Yettaw is also standing trial, along with two female aides who live with Aung San Suu Kyi.
The opposition leader said she first knew of the visit by Yettaw when her assistant woke her up around dawn to tell her that a man had arrived at the house.
Yettaw said he swam across a lake to the house to warn her of a vision he had that she would be assassinated.
Obama said it was "time for the Burmese government to drop all charges against Aung San Suu Kyi and unconditionally release her and her fellow political prisoners".
The case has drawn widespread international condemnation of Myanmar's military government.
Opposition supporters and Western governments critical of Myanmar have condemned the trial, labelling it a pretext for the ruling generals to keep Aung San Suu Kyi in detention beyond national elections it has scheduled for next year.
The government says the vote will mark the culmination of Myanmar's "road map to democracy," but critics say the regulations surrounding the election mean it will only cement military rule.
Myanmar, formerly known as Burma, has been under military rule since 1962.
It last held an election in 1990, but the government refused to recognise the results after a landslide victory by the opposition National League for Democracy (NLD), led by Aung San Suu Kyi.

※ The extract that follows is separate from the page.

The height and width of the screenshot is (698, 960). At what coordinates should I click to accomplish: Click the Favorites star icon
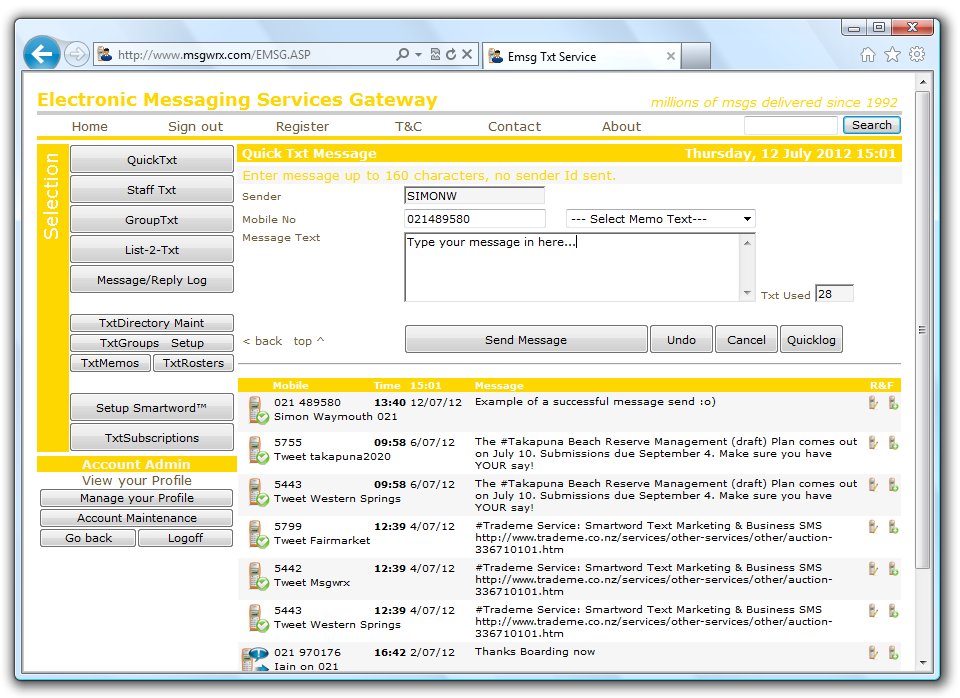(893, 57)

In court at the Insein prison in Yangon on Tuesday, Aung San Suu Kyi testified that she had not breached the restriction order keeping her at her crumbling lakeside residence.
House arrest 'over'
The Nobel Peace laureate, who has been under detention for 13 of the last 19 years, faces up to five more years in jail if convicted of the latest charge.
Myanmar authorities informed Aung San Suu Kyi on Tuesday that her six-year period of house arrest was officially over – but she continued to be held at Insein prison, her party said.
"We don't know whether we should be happy or sad, because she is still in detention on these charges," said Nyan Win, one of her lawyers and spokesman for the NLD.
"I cannot guess the verdict but according to the law she should be completely free."